GENEVA, Mar 18 - Governments on Thursday considered ways to get tough with African countries that breach a global ban on ivory trading, the United Nations said.
A session of the executive of the 165-nation U.N. Convention on International Trade in Endangered Species, or CITES, discussed possible measures against countries that fail by Dec. 31 to enact legislation banning domestic ivory sales, that do not apply existing laws properly or whose customs agencies turn a blind eye to cross-border dealing. Countries would be required to submit to CITES inspections in 2005.
But any decision on how to impose an embargo on those who do not clamp down on ivory trading is unlikely until later this year, said Michael Williams, spokesman for the U.N. Environmental Program, which administers CITES. The convention's member states are set to hold a decision-making congress in Bangkok, Thailand, in October.
Cameroon, Congo, Djibouti and Nigeria are most in the spotlight, according to CITES documents.
Campaigners said African governments need to get tough.
"African countries must crack down on ivory traders and begin to tackle the corruption which prevents effective trade controls," said Susan Lieberman, director of the species program at the World Wide Fund for Nature.
African governments are deeply split over the ivory trade, which has been banned since 1989.
Five southern African countries - South Africa, Botswana, Zambia, Zimbabwe and Namibia - all have huge elephant herds that are in some cases destroying the environment.
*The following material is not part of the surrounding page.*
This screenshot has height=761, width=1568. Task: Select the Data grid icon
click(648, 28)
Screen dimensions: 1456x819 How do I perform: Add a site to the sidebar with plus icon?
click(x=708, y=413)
The countries have argued that each year they should be allowed to sell a set amount of ivory from elephants that have died naturally or were culled under government-supervised programs.
In 2002, CITES voted to allow Botswana, Namibia and Zimbabwe to collectively sell 60 metric tons (66 US tons) in a one-time sale.
But countries such as Kenya, where the elephant population is still recovering from rampant poaching in the 1980s, are worried that such sales give cover to poachers who want to sell illegally obtained ivory.
The illegal ivory trade is fueled largely by the legal domestic ivory-working industry in Asian countries including China, CITES has said. Many Chinese traders duck controls by faking ivory carvings to look like antiques or claiming they use tusks stockpiled before 1989.